» TASK PROMPT
The lines to copy are those holding the string "agent" in the entries below.

» TASK MATERIAL
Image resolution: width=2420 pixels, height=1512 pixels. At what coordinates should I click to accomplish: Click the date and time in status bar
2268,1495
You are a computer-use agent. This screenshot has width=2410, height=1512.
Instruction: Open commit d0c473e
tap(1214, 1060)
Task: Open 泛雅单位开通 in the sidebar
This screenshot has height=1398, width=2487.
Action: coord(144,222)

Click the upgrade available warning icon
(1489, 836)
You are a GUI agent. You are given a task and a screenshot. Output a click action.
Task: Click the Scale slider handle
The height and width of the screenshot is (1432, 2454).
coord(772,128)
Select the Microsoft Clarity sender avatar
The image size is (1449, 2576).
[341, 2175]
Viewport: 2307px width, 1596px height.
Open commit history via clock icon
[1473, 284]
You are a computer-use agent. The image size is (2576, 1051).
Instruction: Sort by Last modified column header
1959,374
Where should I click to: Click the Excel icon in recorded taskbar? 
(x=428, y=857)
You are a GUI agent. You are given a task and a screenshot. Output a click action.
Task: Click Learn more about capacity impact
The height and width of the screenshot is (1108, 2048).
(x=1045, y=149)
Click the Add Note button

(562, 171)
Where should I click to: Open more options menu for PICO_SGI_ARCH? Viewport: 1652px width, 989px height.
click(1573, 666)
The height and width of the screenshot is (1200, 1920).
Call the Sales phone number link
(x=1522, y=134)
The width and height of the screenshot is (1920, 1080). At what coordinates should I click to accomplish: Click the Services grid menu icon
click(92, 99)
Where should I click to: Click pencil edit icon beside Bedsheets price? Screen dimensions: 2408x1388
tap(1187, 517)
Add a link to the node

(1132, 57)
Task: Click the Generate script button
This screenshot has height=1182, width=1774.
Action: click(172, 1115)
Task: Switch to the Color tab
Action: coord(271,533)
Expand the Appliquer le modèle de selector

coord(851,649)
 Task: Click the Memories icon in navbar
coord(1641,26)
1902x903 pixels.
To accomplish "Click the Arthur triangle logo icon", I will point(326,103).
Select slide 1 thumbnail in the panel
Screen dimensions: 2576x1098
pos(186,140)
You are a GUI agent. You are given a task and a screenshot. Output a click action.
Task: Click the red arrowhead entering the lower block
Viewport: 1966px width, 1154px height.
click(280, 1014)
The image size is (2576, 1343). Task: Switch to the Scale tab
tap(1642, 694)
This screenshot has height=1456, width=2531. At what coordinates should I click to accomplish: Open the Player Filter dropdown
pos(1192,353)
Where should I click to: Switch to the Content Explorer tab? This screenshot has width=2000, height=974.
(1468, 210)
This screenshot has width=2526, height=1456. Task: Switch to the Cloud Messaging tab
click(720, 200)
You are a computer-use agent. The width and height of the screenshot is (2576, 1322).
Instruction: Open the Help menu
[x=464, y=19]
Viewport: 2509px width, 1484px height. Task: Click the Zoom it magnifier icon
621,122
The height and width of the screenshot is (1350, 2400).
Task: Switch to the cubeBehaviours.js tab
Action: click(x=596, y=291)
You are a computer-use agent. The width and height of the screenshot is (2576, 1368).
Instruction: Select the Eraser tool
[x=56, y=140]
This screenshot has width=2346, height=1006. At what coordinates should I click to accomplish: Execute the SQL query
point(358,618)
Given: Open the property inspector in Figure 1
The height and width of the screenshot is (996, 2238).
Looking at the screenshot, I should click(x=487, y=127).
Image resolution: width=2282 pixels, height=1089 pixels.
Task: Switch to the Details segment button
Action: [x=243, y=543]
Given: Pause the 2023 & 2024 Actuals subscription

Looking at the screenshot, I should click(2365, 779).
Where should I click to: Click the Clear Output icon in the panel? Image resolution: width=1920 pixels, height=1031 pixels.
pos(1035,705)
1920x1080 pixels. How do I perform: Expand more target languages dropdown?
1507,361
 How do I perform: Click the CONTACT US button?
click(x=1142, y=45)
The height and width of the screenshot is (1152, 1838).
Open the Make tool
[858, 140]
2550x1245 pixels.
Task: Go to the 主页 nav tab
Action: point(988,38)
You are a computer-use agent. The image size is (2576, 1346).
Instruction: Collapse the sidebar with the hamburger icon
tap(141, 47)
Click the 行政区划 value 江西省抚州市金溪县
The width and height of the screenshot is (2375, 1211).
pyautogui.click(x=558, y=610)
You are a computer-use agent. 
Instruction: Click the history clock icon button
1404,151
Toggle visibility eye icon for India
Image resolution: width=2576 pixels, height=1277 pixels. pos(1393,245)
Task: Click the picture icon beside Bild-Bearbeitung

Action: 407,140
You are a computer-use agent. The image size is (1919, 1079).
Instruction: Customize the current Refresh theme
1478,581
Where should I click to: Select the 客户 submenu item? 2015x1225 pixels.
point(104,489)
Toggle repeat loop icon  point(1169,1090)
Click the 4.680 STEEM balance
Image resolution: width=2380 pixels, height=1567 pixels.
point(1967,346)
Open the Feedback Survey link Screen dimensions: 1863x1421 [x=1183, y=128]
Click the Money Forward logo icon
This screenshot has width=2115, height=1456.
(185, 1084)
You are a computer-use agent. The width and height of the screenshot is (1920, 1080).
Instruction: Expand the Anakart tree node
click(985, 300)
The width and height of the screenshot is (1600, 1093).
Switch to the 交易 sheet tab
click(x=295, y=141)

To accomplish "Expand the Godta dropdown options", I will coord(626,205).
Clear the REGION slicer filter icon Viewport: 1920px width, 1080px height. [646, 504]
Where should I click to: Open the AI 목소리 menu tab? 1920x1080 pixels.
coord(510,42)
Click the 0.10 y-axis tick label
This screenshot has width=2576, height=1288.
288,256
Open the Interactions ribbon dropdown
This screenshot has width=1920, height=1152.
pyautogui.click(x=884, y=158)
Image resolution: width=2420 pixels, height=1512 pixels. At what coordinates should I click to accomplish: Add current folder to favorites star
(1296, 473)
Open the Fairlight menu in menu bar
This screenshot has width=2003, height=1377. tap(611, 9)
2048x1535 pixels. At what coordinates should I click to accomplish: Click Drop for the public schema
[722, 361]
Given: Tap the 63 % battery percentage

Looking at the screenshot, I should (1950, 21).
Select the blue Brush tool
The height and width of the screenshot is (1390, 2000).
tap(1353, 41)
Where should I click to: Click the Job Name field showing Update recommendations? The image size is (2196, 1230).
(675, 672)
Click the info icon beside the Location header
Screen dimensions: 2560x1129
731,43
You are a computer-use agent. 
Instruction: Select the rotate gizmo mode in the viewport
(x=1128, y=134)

» ANSWER BELOW
You are a computer-use agent. This screenshot has width=2410, height=1512.
You are a GUI agent. You are given a task and a screenshot. Output a click action.
You are a computer-use agent. The image size is (2576, 1051).
You are a GUI agent. You are given a task and a screenshot. Output a click action.
You are a GUI agent. You are given a task and a screenshot. Output a click action.
You are a computer-use agent. The width and height of the screenshot is (2576, 1322).
You are a computer-use agent. The width and height of the screenshot is (2576, 1368).
You are a computer-use agent. The image size is (2576, 1346).
You are a computer-use agent. 
You are a computer-use agent. The image size is (1919, 1079).
You are a computer-use agent. The width and height of the screenshot is (1920, 1080).
You are a computer-use agent. 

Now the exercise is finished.